How to avoid becoming a victim of cyber crime?
Future and Emerging Technologies is a key research theme within the University of Portsmouth so we spoke with our alumni to hear their thoughts on advancements and potential challenges.
Jonathan graduated from the University of Portsmouth in 2004 after studying BSc (Hons) Business Information Systems. Since leaving the University, he has worked within Howard Kennedy and is now the Head of Technology and Security. His role focuses on developing the company’s technology systems and ensuring controls are in place to reduce potential cyber attacks.
The harsh reality is that future technology will require an ongoing and increasingly harder fight to tackle complex cybercrime. We spoke to Jonathan about how companies can best protect themselves online:
‘One of my primary responsibilities is managing the firm’s overall technology architecture. I like to think of this as a bit like city planning, with each piece of technology being an individual building in the city. IT architecture is all about making sure that all those pieces of technology are built to the same standards, can make use of each other and are all designed to be secure.
This joins together with the cyber security side of my role which is to work with colleagues across the business to ensure that cyber security/data privacy technologies, policies and procedures are in place across our existing systems and are designed into new systems.
Unfortunately, we face new and evolving threats from cyber criminals. The Covid-19 pandemic changed the way that companies operate, with many people working from home for the first time, away from the protection of their corporate security teams with very little preparation time. Across industries, we saw an increase in social engineering attacks such as phishing emails, phone calls (vishing), fake SMS messages (SMSishing) to steal credentials or other confidential information, and of course, the growing threat of ransomware.
Sometimes using simple measures, which are often easy to overlook, will make a difference to the ease of being compromised.
Examples of cyber crime ransomware
Over the coming years, we’ll all find it increasingly difficult to spot these. Deepfake attacks include audio recordings, photos or videos in which a person’s likeness and/or voice is artificially created by using a form of artificial intelligence called deep learning. These attacks make an individual appear to say or do things that they never did. A few examples which are currently on Youtube, include the ‘deepfake’ Obama insulting Donald Trump and a ‘deepfake’ Mark Zuckerburg bragging about controlling the world’s data. Unfortunately, there is however a more menacing side to this, from individuals being threatened with deepfake pornography, to attacks on businesses impersonating senior personnel with deepfake phone calls.

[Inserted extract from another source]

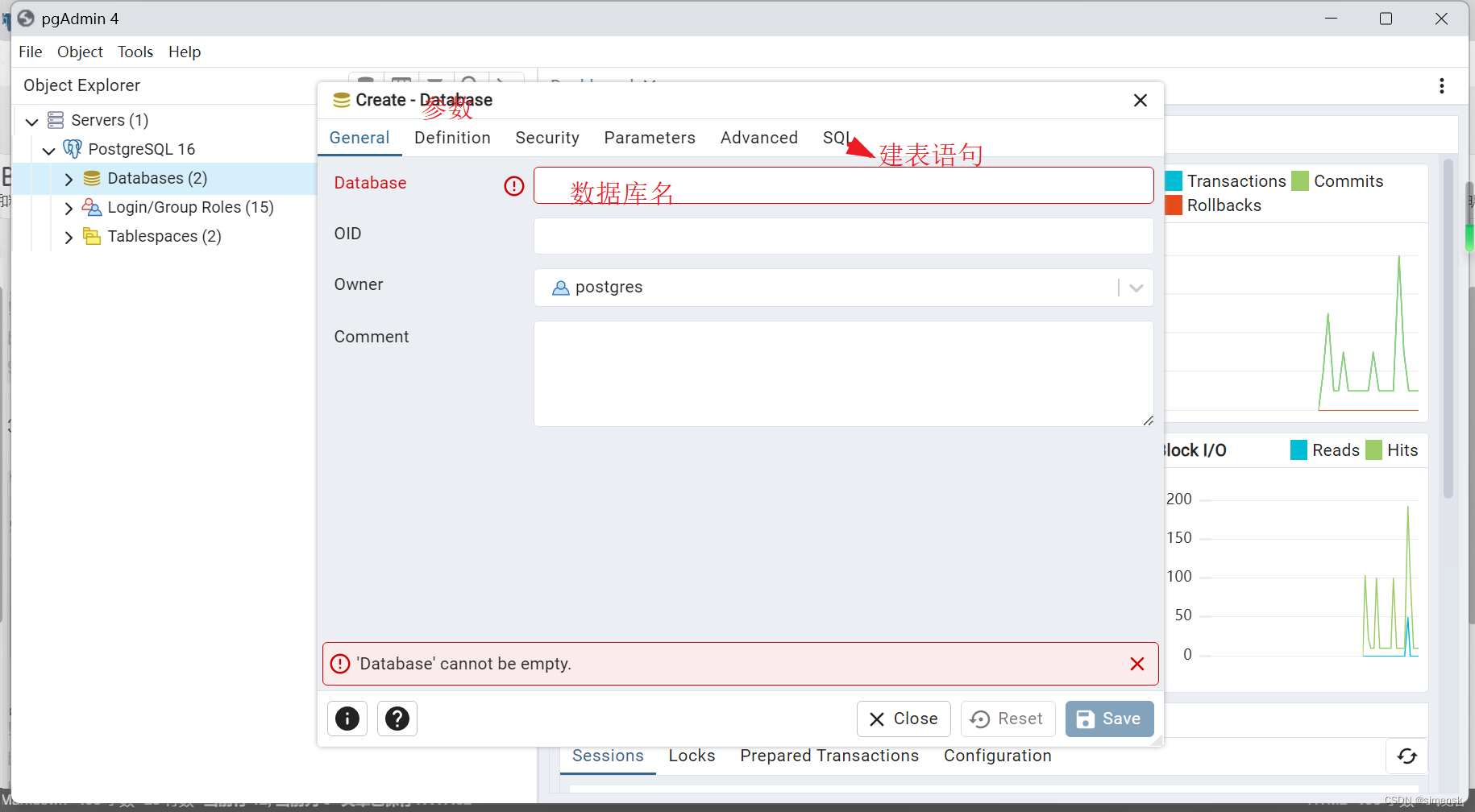Open the Owner selection dropdown
The width and height of the screenshot is (1475, 812).
(1136, 288)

Unfortunately, this ransomware will expand to other channels too. Matthew Canham, a researcher from the University of Central Florida, spoke recently at the BlackHat security conference about his research. He suggested that soon we will see deepfake Som calls (an attack he called zishing), where the other person on a live video call may be a deepfake. This is a cat and mouse game, but researchers are developing new technology to spot them and others are creating more advance deep learning modules to create better deepfakes.

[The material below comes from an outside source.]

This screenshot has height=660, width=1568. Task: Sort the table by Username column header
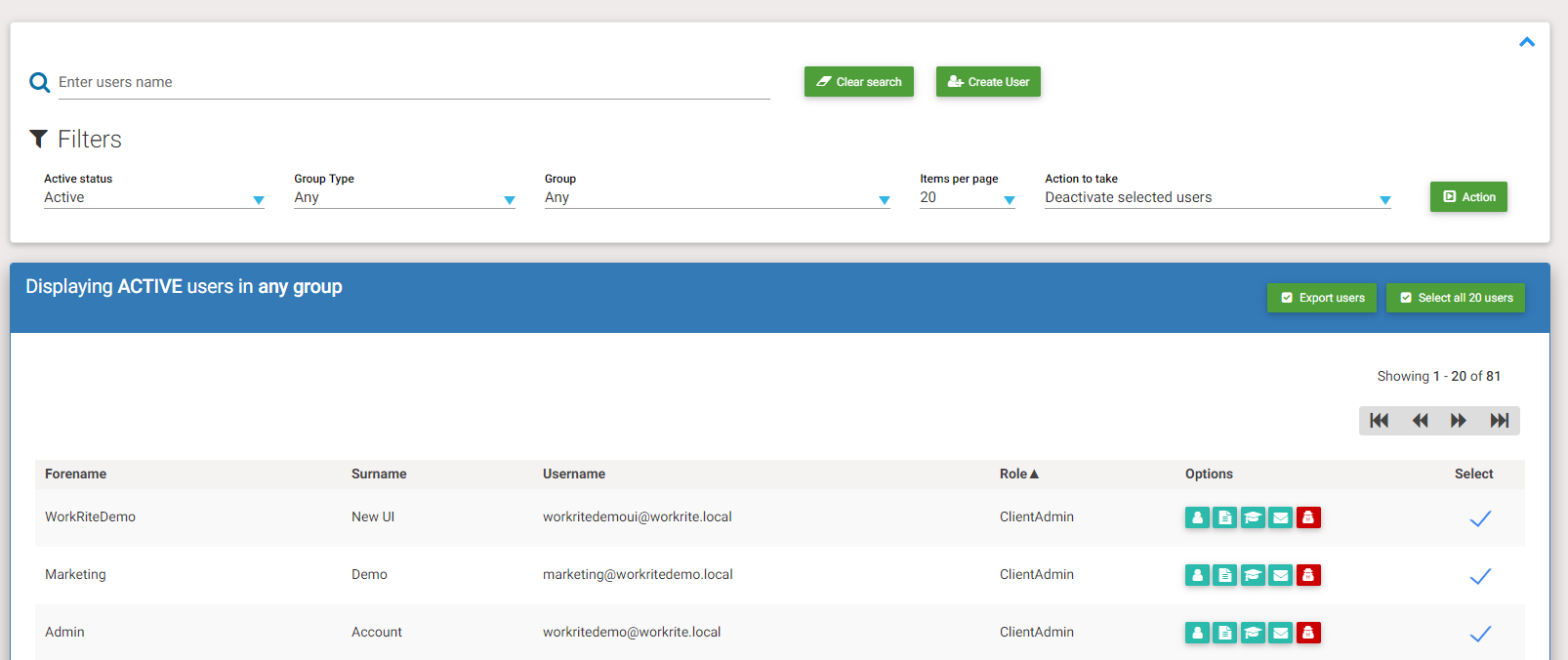[x=574, y=474]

Ransomware subscription-based products
Another type of cyber crime ransomware is where attackers encrypt a company’s data and demand a ransom to release it. The increasing potential for these types of attacks can be seen by the creation of subscription-based ransomware-as-a-service (RaaS) products advertising on the dark web. RaaS enables people with very little technical knowledge to launch attacks just by paying a subscription fee starting as low as $40 per month and/or a percentage of ransoms paid. This service even offers 24/7 support, bundled offers and product reviews just like any consumer service.

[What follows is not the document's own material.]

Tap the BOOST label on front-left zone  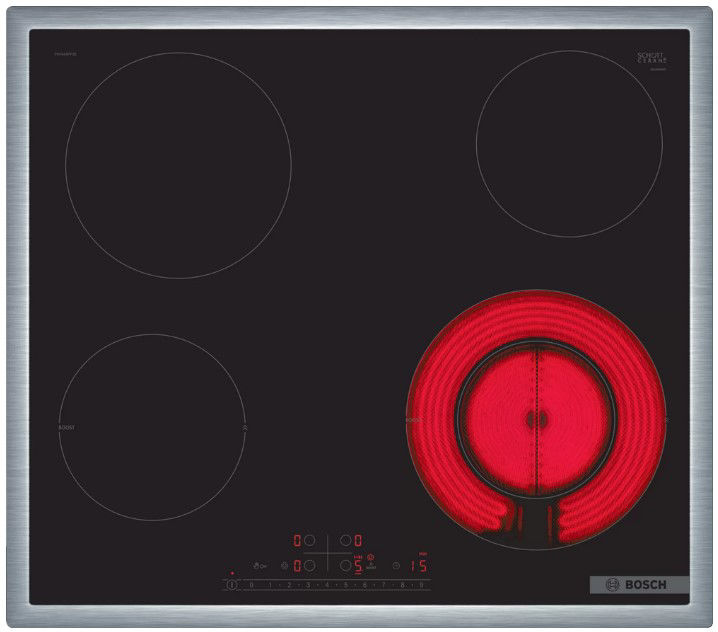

As ransomware attacks continue to evolve, the latest trends are double or triple extortion tactics, where attacks steal data before encrypting it, then charge one ransom fee NOT to release the stolen data, another to decrypt the data, and even a third NOT to inform regulators, customers or shareholders.
The attacker has to get into the system first so if we can reduce the likelihood of that, we can reduce the likelihood of a successful attack.
How can you avoid the likelihood of becoming a cyber crime victim?
- Installing updates – by installing the latest security patches for your software, you remove vulnerabilities from your systems.
- Multi-factor authentication (2 factor authentication) – passwords alone are no longer enough, adding in multi-factor authentication, for example a mobile app, phone call or SMS message in addition to your password, reduces the chances of attackers breaching a system. As well as corporate systems, make sure you’re using this on all your personal accounts such as email, banking, PayPal, Amazon and social media.
- Password manager – make it easy to use different complex passwords on all your online accounts by using a password manager to generate and store long complex passwords for you. Systems like Bitwarden, LastPass and Dashlane will store your passwords securely and even generate long complex passwords for you.
Sometimes using simple measures, which are often easy to overlook, will make a difference to the ease of being compromised. The attacker has to get into the system first so if we can reduce the likelihood of that, we can reduce the likelihood of a successful attack.’